This Stage 1 Registered Report proposes an ambitious programme of research, utilising systematic review in Study 1a to draw together different indices of social connection, and categorise them into three previously proposed domains: structural, functional, and qualitative. Then in Study 1b, it is proposed that an item content analysis will be undertaken on these measurements to categorise them into different sub-domains, and subsequently assess the extent to which there is overlap in content of measures that have been used to measure social connection.
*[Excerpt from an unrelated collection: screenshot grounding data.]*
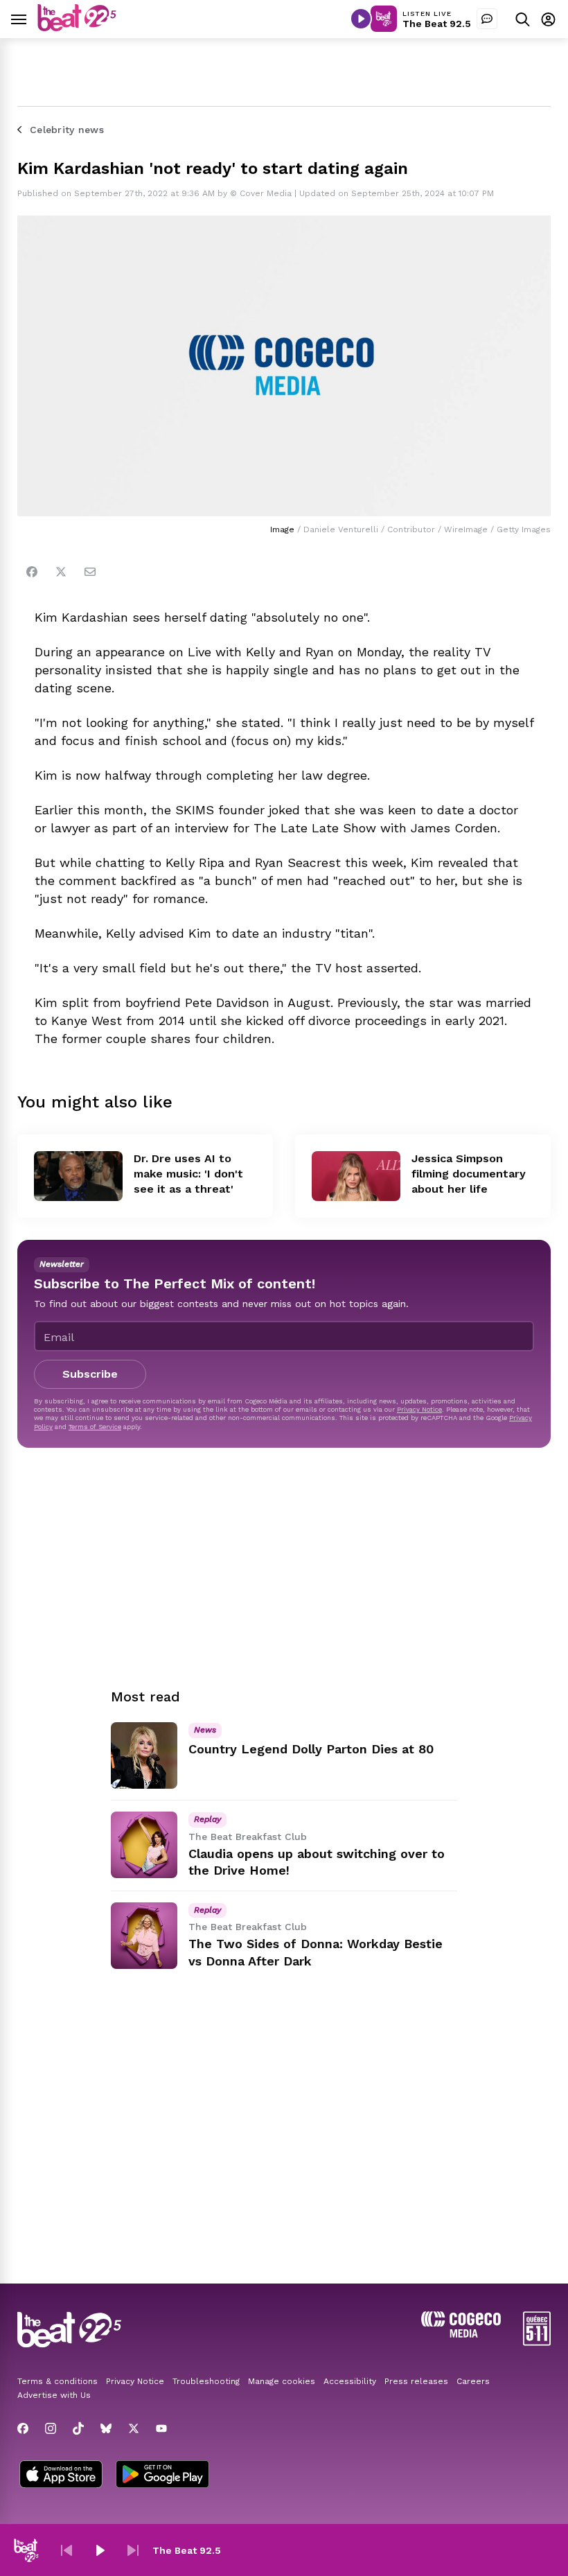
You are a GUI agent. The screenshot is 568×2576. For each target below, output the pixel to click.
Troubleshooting (206, 2381)
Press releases (416, 2381)
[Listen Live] (361, 19)
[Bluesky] (106, 2428)
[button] (66, 2550)
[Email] (90, 571)
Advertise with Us (54, 2395)
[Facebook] (31, 571)
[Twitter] (61, 571)
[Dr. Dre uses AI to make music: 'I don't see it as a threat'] (78, 1176)
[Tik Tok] (78, 2428)
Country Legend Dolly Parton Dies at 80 (311, 1749)
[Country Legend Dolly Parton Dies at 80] (144, 1755)
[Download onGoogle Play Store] (162, 2475)
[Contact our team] (487, 18)
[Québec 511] (537, 2342)
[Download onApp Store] (61, 2475)
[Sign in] (548, 19)
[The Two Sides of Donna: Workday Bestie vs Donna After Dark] (144, 1935)
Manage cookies (281, 2381)
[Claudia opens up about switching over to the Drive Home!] (144, 1845)
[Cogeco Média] (461, 2333)
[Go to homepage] (76, 27)
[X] (133, 2428)
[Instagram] (50, 2428)
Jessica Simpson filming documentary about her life (468, 1173)
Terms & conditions (57, 2381)
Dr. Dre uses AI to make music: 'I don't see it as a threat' (188, 1173)
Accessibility (349, 2381)
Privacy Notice (419, 1409)
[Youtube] (161, 2428)
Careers (473, 2381)
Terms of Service (95, 1426)
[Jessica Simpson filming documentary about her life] (356, 1176)
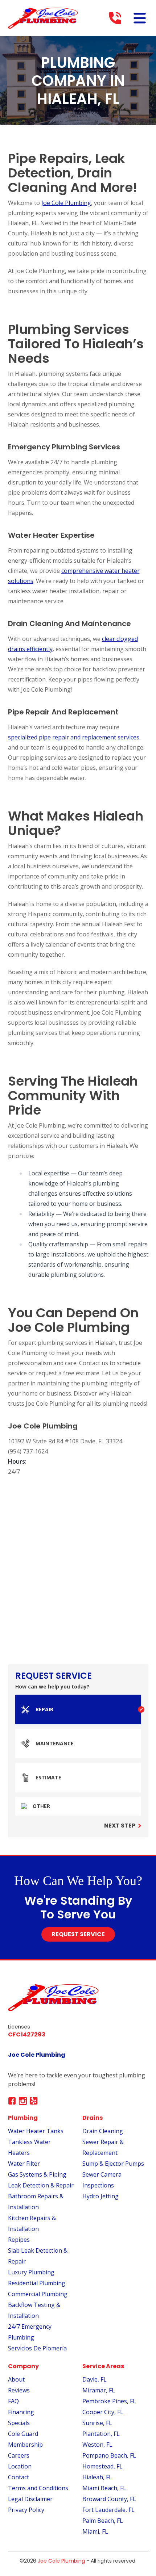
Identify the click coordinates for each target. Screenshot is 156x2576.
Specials (19, 2423)
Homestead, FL (102, 2466)
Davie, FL (94, 2379)
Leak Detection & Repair (41, 2185)
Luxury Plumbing (31, 2272)
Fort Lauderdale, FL (108, 2510)
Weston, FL (97, 2445)
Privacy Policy (26, 2510)
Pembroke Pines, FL (109, 2401)
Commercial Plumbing (37, 2294)
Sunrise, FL (97, 2423)
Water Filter (24, 2164)
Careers (18, 2455)
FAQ (13, 2401)
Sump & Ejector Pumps (113, 2164)
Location (20, 2466)
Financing (21, 2412)
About (16, 2379)
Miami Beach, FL (104, 2488)
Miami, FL (95, 2531)
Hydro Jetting (100, 2196)
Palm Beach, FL (102, 2521)
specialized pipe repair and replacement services (73, 737)
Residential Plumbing (36, 2283)
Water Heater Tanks (35, 2131)
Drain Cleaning (102, 2131)
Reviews (19, 2390)
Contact (18, 2477)
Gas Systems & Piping (37, 2174)
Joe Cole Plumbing (66, 203)
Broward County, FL (109, 2499)
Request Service (78, 1934)
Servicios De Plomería (37, 2348)
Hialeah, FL (97, 2477)
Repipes (19, 2240)
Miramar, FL (98, 2390)
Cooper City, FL (102, 2412)
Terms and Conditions (38, 2488)
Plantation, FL (101, 2434)
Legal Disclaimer (30, 2499)
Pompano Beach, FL (109, 2455)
Then, in Study 2a the systematic review process will be extended to extract data from studies that have utilised the measurements reviewed in Study 1. In Study 2b, the extracted data will be evaluated using the COSMIN taxonomy to assess measurement properties, and whether measurement invariance has been established between countries and populations studied in subsequent research.
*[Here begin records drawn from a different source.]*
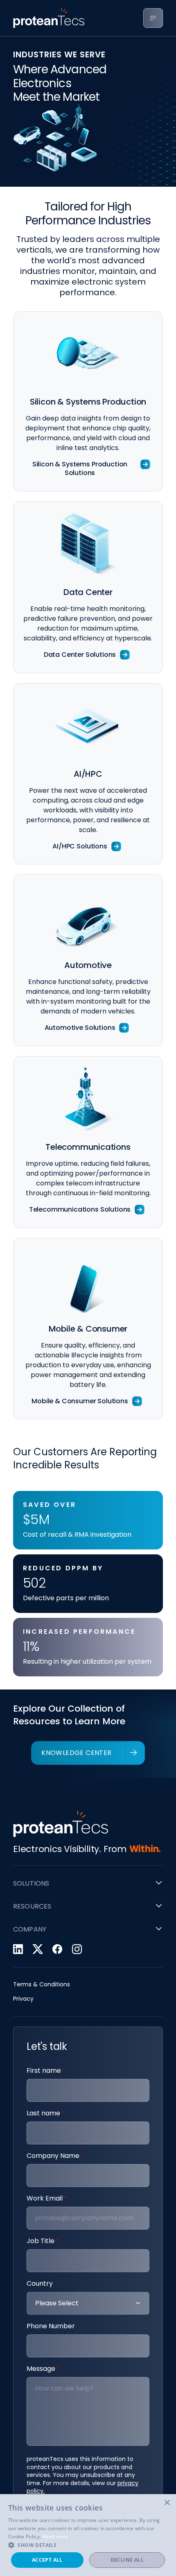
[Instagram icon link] (77, 1949)
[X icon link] (38, 1949)
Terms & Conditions (41, 1984)
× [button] (167, 2503)
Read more (56, 2536)
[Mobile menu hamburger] (153, 18)
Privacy (23, 1999)
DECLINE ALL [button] (127, 2559)
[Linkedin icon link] (18, 1949)
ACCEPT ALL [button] (47, 2559)
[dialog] (88, 2535)
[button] (88, 2545)
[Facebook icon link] (57, 1949)
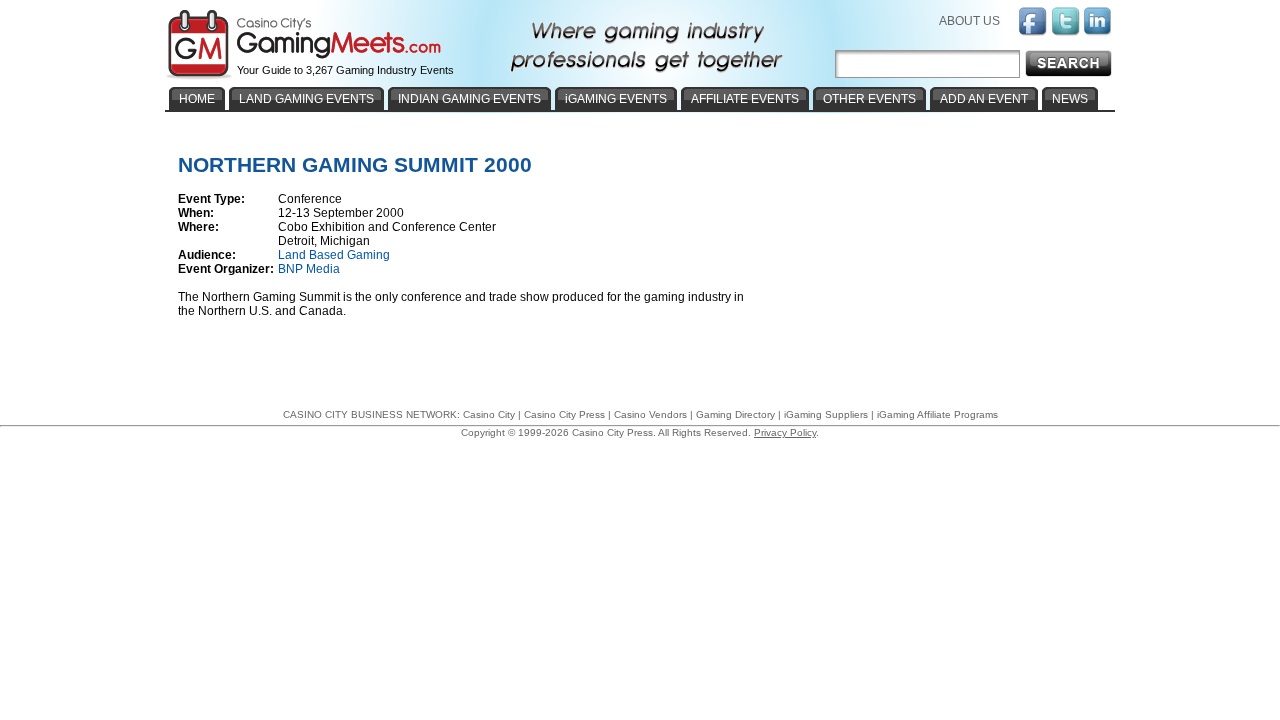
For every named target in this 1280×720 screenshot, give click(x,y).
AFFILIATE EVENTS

I thought the Registered Report was really well written and thought out, and it sounds like a really exciting piece of research. This is an extremely ambitious piece of work that I think has the potential to make a major contribution to improving measurement in this area. Although I am not a specialist on social connectedness, my own experience with population-wide data where measures of social connection have been collected highlights this is being a glaring problem that can easily prevent the development of our understanding in a number of directions (e.g. cross-national comparisons, use of poorly validated or invalid measures to draw fragile or biased conclusions).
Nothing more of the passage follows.